On Windows, I often specify the slaves and the master using IP addresses,
using a command such as:

  cl <- makeCluster(c("192.168.0.101", "192.168.0.102"),
               outfile="C:/temp/snow.log", master="192.168.0.100")

- Steve


On Tue, Jan 26, 2010 at 11:44 AM, Noah Charney <noah at bio.umass.edu> wrote:
> Guy et al,
>
> Thanks for the pointers! I appear to have gotten much of the way there
> (solution described below), but there remains a very strange problem with
> makeCluster().  I'm still just testing it out on a single computer, and,
> as before, it works fine when I call:
>
>> makeSOCKcluster("localhost")
>
> But if I specify my local host by name:
>
>> makeSOCKcluster("Poopy")
>
> It will hang up indefinitely until I open a second R workspace/window on
> the same machine, and try to call the localhost:
>
>> cl<-makeSOCKcluster("localhost")
> Error in socketConnection(port = port, server = TRUE, blocking = TRUE,  :
>  cannot open the connection
> In addition: Warning message:
> In socketConnection(port = port, server = TRUE, blocking = TRUE,  :
>  port 10187 cannot be opened
>
> This error message seems to be a good sign, because when I now look back
> at the original R workspace, it will have completed making the cluster.
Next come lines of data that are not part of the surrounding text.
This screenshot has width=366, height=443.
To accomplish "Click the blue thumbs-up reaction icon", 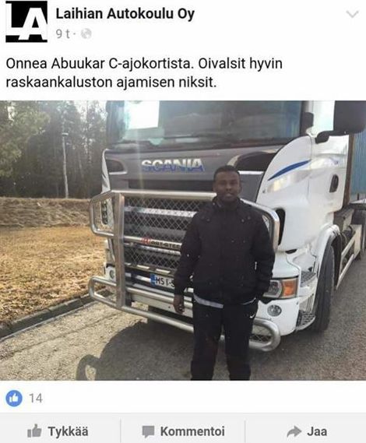I will click(x=13, y=398).
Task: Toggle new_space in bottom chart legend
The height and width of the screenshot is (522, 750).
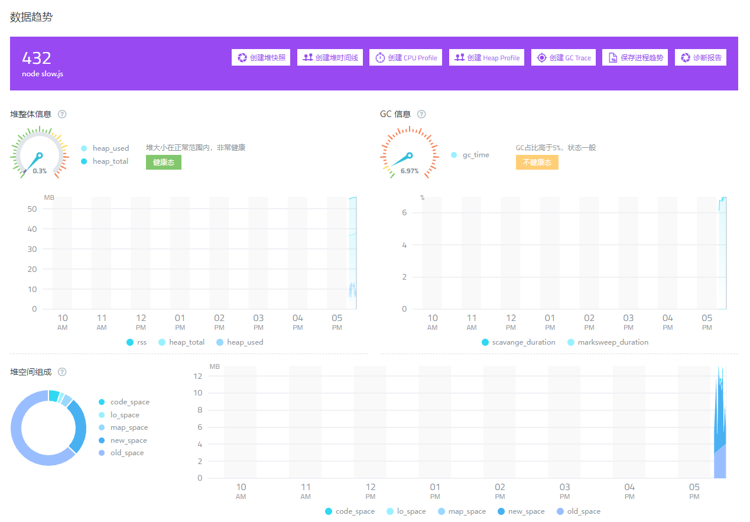Action: tap(520, 511)
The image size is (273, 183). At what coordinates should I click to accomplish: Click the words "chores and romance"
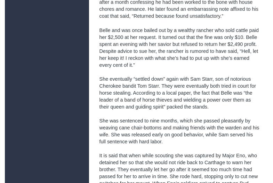tap(122, 9)
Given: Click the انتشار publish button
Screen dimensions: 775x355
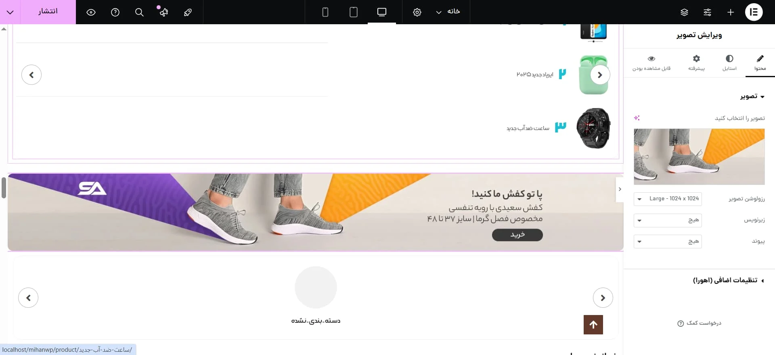Looking at the screenshot, I should point(48,12).
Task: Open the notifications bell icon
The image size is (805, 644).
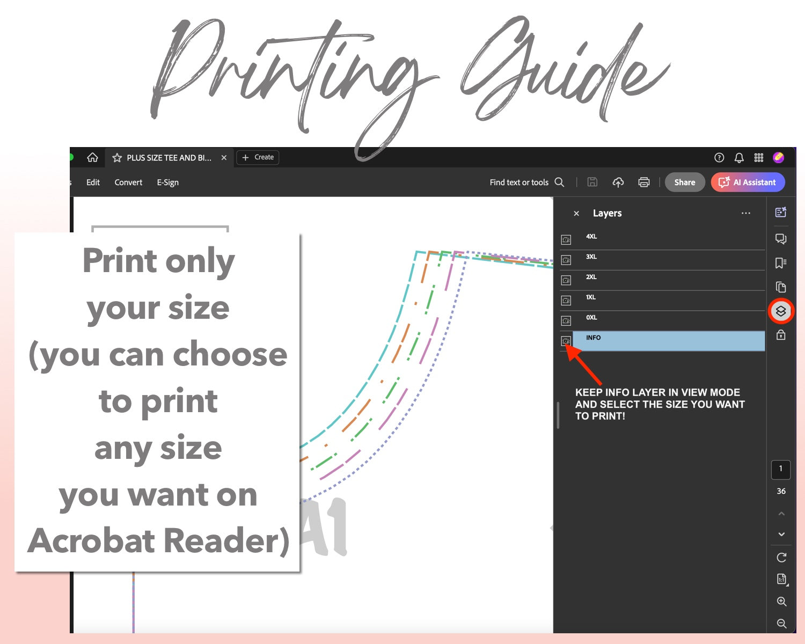Action: 739,158
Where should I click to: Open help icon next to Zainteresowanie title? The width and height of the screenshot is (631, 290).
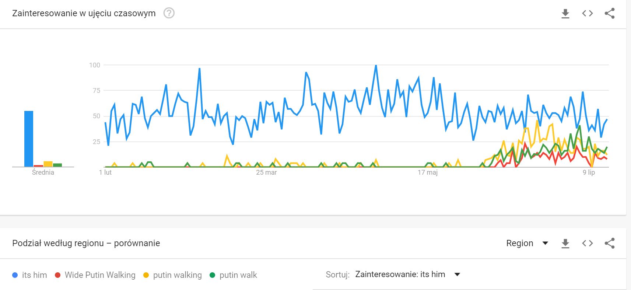tap(169, 13)
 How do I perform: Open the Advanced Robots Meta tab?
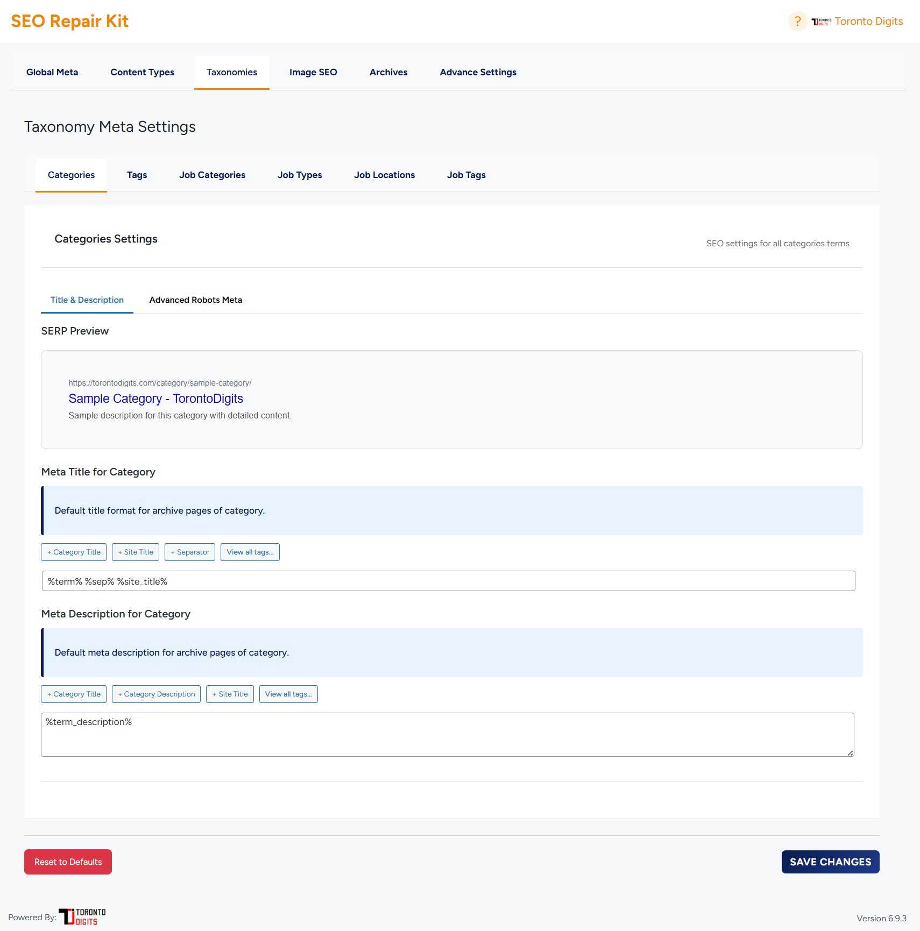[x=195, y=300]
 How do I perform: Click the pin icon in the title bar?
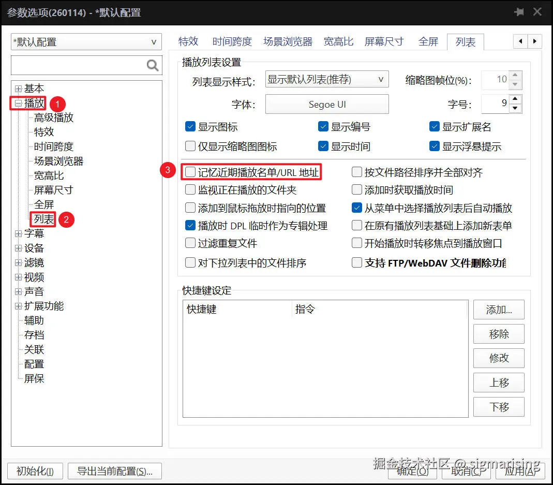[x=519, y=11]

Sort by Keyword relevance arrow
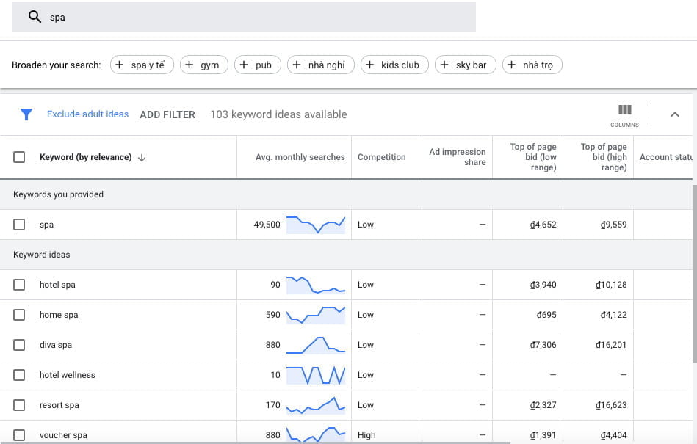click(x=142, y=157)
> If I try to make a 3 node cluster, then I need to "nudge" it as above 3
> times from the other workspace.  Once the cluster is established,
> clusterApply seems to work fine.  Thoughts?
>
> ------
> To get ssh running from R in the first place on Windows, which was my
> original question:
>
> Install copssh (http://www.itefix.no/i2/download)
>
> Add the ...copssh/bin/ directory to Path variable in windows (Control
> Panel -> System -> Advanced System Settings -> System Variables -> Path)
>
> To speed things up considerably, changed UseDNS to "no" (and deleted
> preceding # to uncomment) in C:\Program Files\CopSSH\etc\sshd_config
>
> I also added a "hosts" file to the CopSSH\etc\ directory with the local IP
> and hostname, but I don't think this was necessary
>
> Followed directions to set up password-less ssh login from
> http://nws-r.sourceforge.net/docs/getting_started.html :
>
>        To generate public and private keys, follow the steps below.
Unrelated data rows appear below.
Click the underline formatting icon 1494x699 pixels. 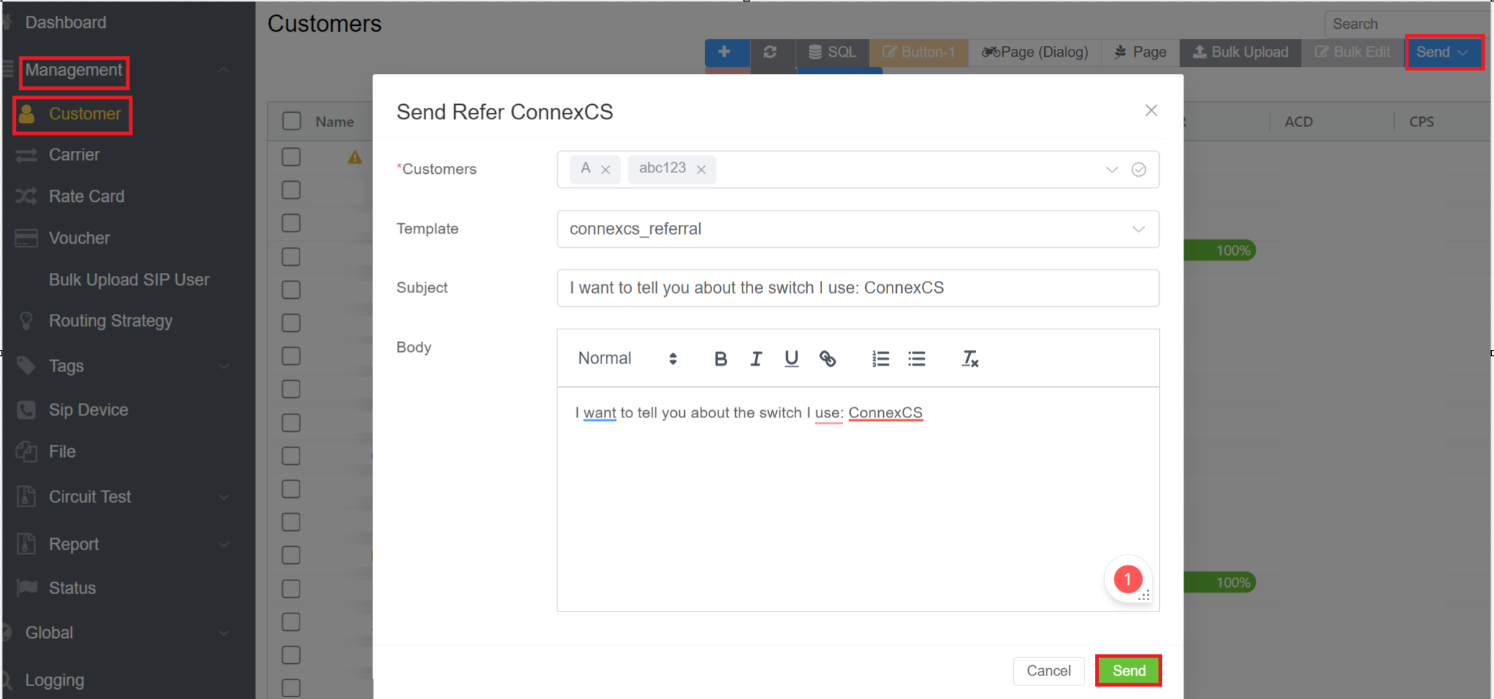click(x=791, y=358)
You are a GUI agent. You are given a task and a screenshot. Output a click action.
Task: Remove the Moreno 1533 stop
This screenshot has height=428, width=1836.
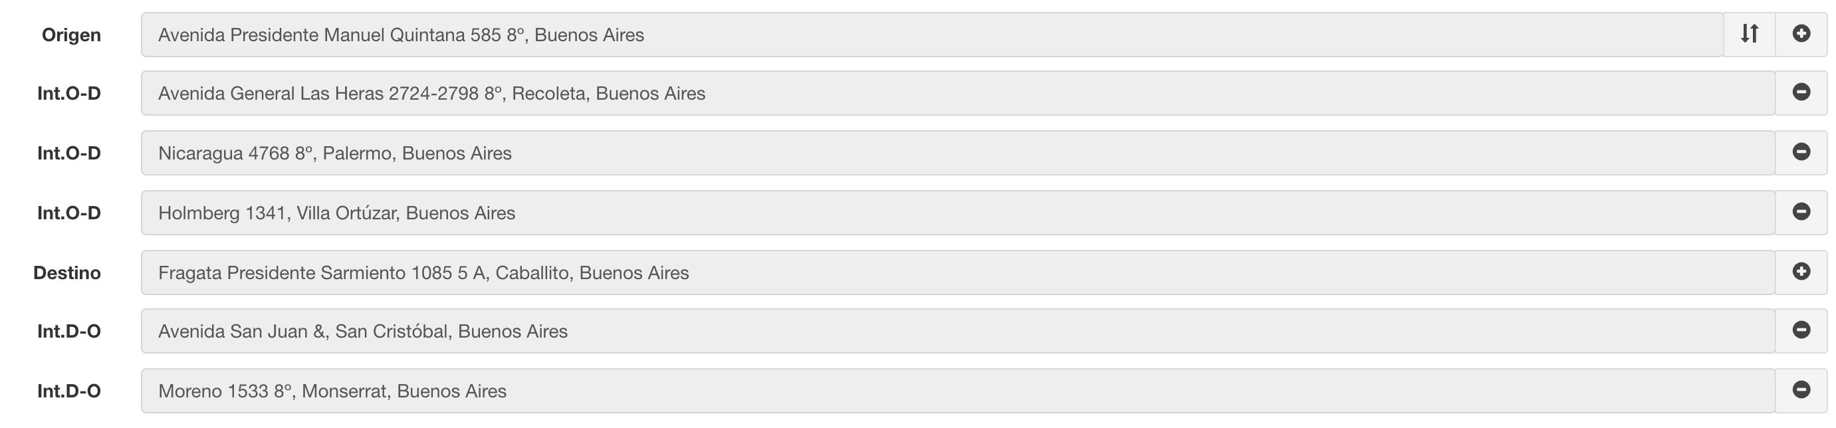[1801, 390]
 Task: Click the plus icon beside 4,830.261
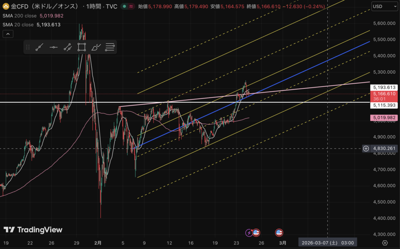point(366,148)
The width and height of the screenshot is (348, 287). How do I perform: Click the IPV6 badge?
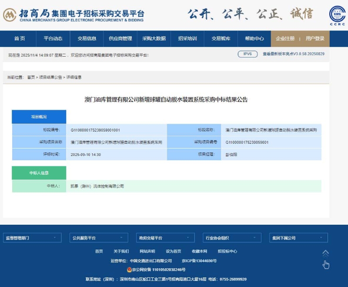coord(248,54)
>        Open a DOS terminal
>        ssh-keygen -t rsa
>        cd .ssh (.ssh directory is located in C:/Program Files/copssh/home/user
> on Windows)
>        cp id_rsa.pub authorized_keys This step allows password-less login to
> local machine.
>        For all remote machines that you want password-less login, append the
> content of id_rsa.pub to their  authorized_keys file.
>        To test the password-less login, type the following command:
>        % ssh hostname date
>        If everything is setup correctly, you should not be asked for password
> and the current date on remote machine will be returned.
>
>
> Now, from R, we should be able to type:
>> system("ssh #insert computer name here# date")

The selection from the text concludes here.